Коротко и жутко. Военкор Стешин - [17]

Шрифт
Интервал


Текст был опубликован 10.08.2008 в газете «Комсомольская правда»

Проклято верхнее, проклято нижнее

Битое стекло хрустело между панцирной сеткой и окровавленным матрасом. Стекло давно уже было пора вытряхнуть на пол, но я боялся трогать свою постель. Этот матрас я притащил из подвала больницы, где все дни уличных боев работал подземный госпиталь. Матрас еще пах сырной плесенью и подсохшим гемоглобином. Когда я развернул свою добычу на свету, меня ждал сюрприз – четкий контур человеческого тела темной кровью отпечатался на унылой полосатой бязи. Других матрасов для меня здесь никто не припас, и я лишь перевернул свою находку кровью к земле. На этом жутком ложе не спалось душными ночами. Я ворочался, кутаясь в штору, сорванную в ординаторской, и думал о том, что Христос, наверное, тысячи раз являлся в наш мир. Может быть, каждый год или каждый месяц. И все время приходил он рано или неузнанным, и рядом обязательно оказывались званые, но не избранные, и древняя история повторялась раз за разом. И сейчас я сплю на еще одной плащанице, на которой неизвестный мне человек принял страшные муки за всех. Матрас источал страдания тонкими иглами, которые кололи спину и совесть. Под окнами разбитой больницы до пяти утра оглушительно молотили генераторы, треща прогоревшими глушителями. С рассветом их отключали, и было слышно, как за перевалом что-то грозно и с переливом рокочет и рвется.

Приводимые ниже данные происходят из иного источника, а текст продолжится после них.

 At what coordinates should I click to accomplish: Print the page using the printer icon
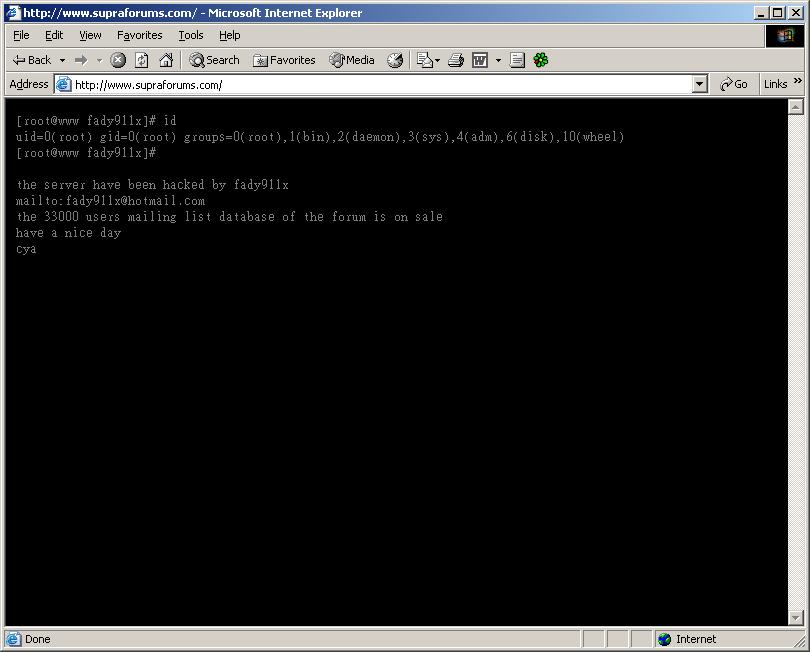pyautogui.click(x=456, y=60)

Утром падающие с ног хирурги засыпали ненадолго, и в надувной палатке прямо под моим окном начинала кипеть злоба. Там уже третий день лежала сумасшедшая старуха-грузинка. Ее нашли в Курте ополченцы. Хотели пристрелить, но не дали наши солдатики. Курту и все соседние села сожгли осетины – рубили с плеча гордиевы узлы застарелой вражды, а забытую старуху на броне привезли в госпиталь МЧС милосердные русские. Не знаю, почему ее бросили-забыли родственники. Может, как злой символ зла. Старуха исходила злом – она проклинала наш и без того проклятый мир десятками часов. С надрывом, на хрипе. Без перерывов на еду – она отказывалась от пищи и воды, хотела, наверное, чтобы Бог скорее забрал ее к себе. Но у Бога в те дни были более важные дела, и на несчастную старуху у него просто не нашлось времени. И у людей не было времени, места в машинах и большого желания, чтобы отвезти эту нечаянную жертву войны во Владикавказскую психушку. А во Владикавказе дежурный врач-осетин посоветовал русскому врачу-эмчеэснику старуху-грузинку просто усыпить, как кошку, сбитую машиной… Зло умножалось на зло, и этому не было видно конца. Старуху оставили в раскаленной надувной палатке и лишь кололи ей какие-то седативные препараты. Медбрат держал, уворачиваясь от жидких старческих плевков, а медсестра пыталась поймать стальной стрункой ее вены, пересохшие, как пустынные реки. Полог палатки был скатан трубочкой, и через дверной проем мне было хорошо видно, что там происходит, – в этом желтом жарком сумраке фигуры людей плавали, как в жиденьком столовском киселе.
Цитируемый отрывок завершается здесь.